With the PIM architecture, there are 64 DPUs per physical memory chip, which works out to 64 MB memory chunks per DPU, and in the search engine case the index is sharded and spread evenly across these chunks for the total capacity of 128 GB in the two-socket Xeon server used in the test (that’s eight memory slots per socket).

“You have to be cognizant of data locality in this splitting of the index,” says Hamou, because you need to get data to a total of 2,048 DPUs within the machine. “We split the database in such a way that statistically, all of the DPUs, within a few percent, will take the same time to go and get back a result. The results come back in about 12 milliseconds instead of 385 milliseconds – a factor of 35X in our test. And the throughput, which again depends on the multithreading and the parallelization, is 11X higher in this first implementation. This latency and throughput are huge advantages for any search engine, and it is acceptable to do this tuning manually for now given these advantages. In the future, we will have embedded memory libraries that will automatically split the search engine indexes within machines and across them.”

Before too long, it might take a lot less computing on the server to get a given search engine throughput and latency using PIMs compared to conventional servers with just DIMMs, although Upmem did not test this idea out or look at the resulting economics. But even if the memory turns out to be 10X as expensive today, if it can do 11X more throughput, it balances out, and if the latency is 35X better, then customers are that much more happy. As the Upmem memory scales up to fatter capacities and more embedded DPUs for compute, it will take fewer and fewer servers for a certain sized search index to fit into, and we suspect also require machines with fewer and few CPU cores. There is possibly a crossover point where the CPU is not really doing all that much, the sharding of the index across the PIMs is automated, and the cost and hassle of running a search engine with its data and its processing largely in memory has the same cost – or less considering the high bin parts Google, Microsoft, and others use for search engines – with a lot more throughput and a lot zippier response time.

In the second part of that performance benchmark chart, Upmem tested a genomics sequencing workload using the Genome Analysis Toolkit (GATK) from the Broad Institute, which is the touchstone for accuracy in genome analysis. And running against GATK, the GATK test took 1,820 minutes to complete on that two-socket Xeon SP server using 128 GB of DRAM. Upmem, with the help of an unspecified customer, tweaked the genomics stack to run considerably faster on this server (at what we presume is a slightly lower accuracy level than the GATK touchstone to speed up the test), and it could finish the job in 320 minutes. Now, adding the PIM memory and offloading the genomic sequencing calculations to the DPUs cut that down to 32 minutes, and the resulting calculation – presumably because the CPUs were mostly idle – consumed one-sixth the energy. (Precisely how this happened was not divulged.)

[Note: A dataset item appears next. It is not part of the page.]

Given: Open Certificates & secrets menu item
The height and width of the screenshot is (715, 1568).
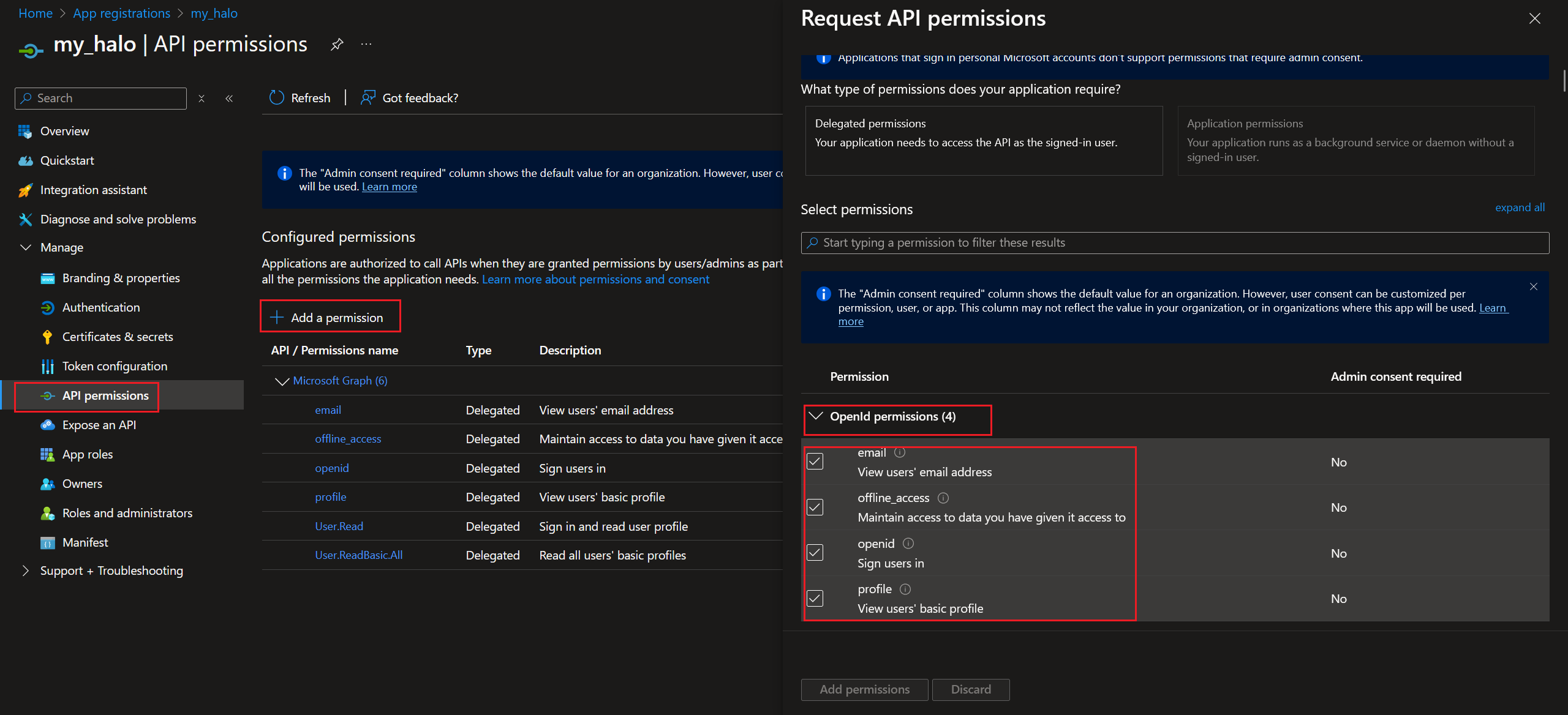Looking at the screenshot, I should tap(117, 337).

Hamou says that Upmem is delivering samples to a limited number of customers (including a lot of research labs) as well as partners across the globe, with the heaviest interest coming from the United States and we suspect more than a few hyperscalers and cloud builders, who are always looking for some kind of edge. The first generation of Upmem PIMs will move into mass production in June and July, and from there it will be a matter of ramping up the memory and compute density on successive generations of DIMMs. It would not hurt to get on track for the future DDR5 memory, which is expected to have memory buffers implemented in a non-invasive way to help boost system throughput.

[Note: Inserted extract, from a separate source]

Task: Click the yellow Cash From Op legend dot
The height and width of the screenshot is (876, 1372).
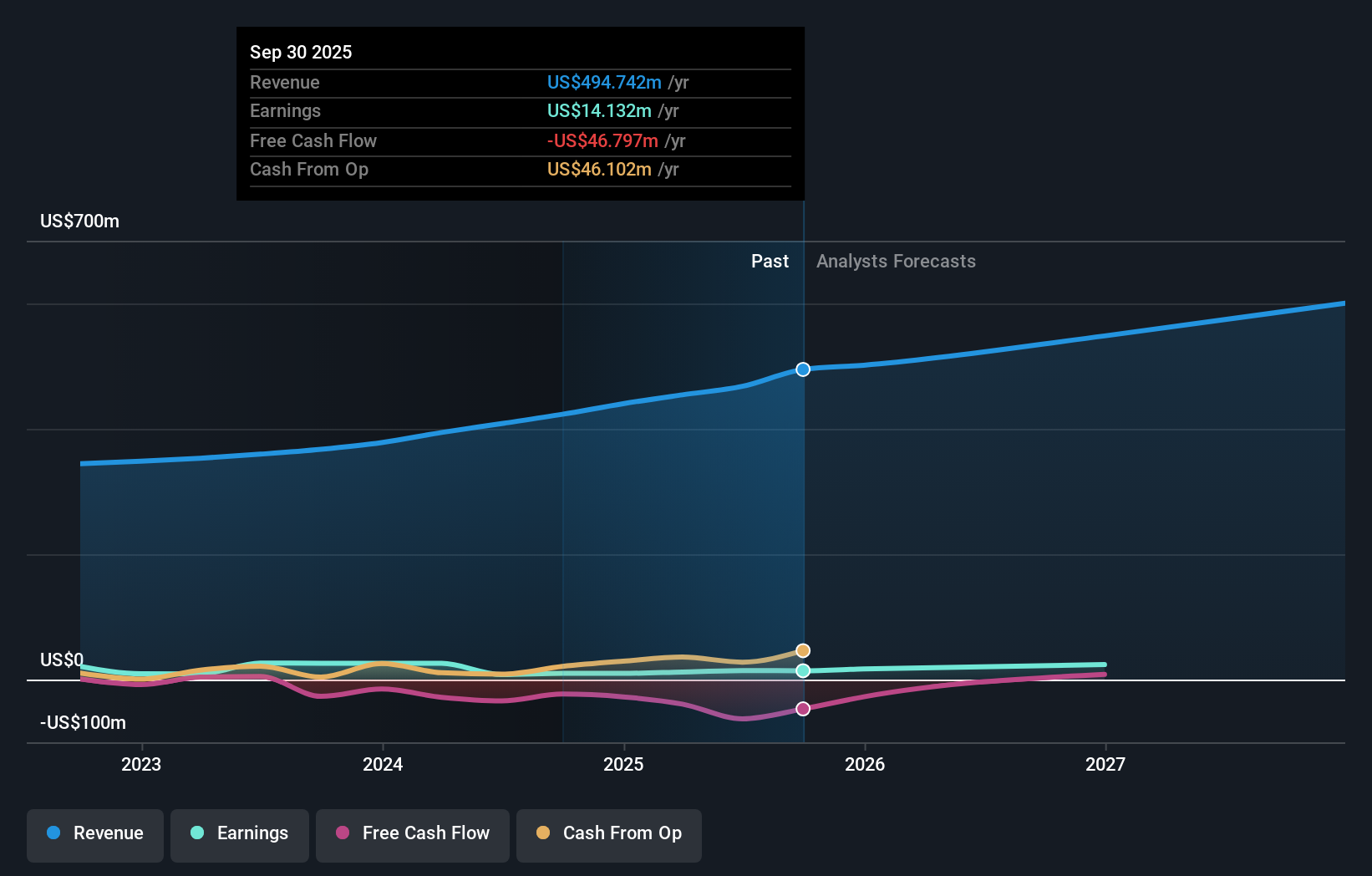Action: click(x=543, y=833)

We wonder just how many CPU cores could be replaced by this in-memory compute. You might have a smaller number of overclocked cores running on the CPU and let these other routines run massively parallel in memory. Upmem has said in the past that the Upmem DPU at 32-its has about one-sixth the performance of a 64-bit Xeon SP core, and if you do the math on that, then the computation included in the 128 GB of PIM memory is roughly equivalent to around 340 Xeon SP cores. That’s crazy.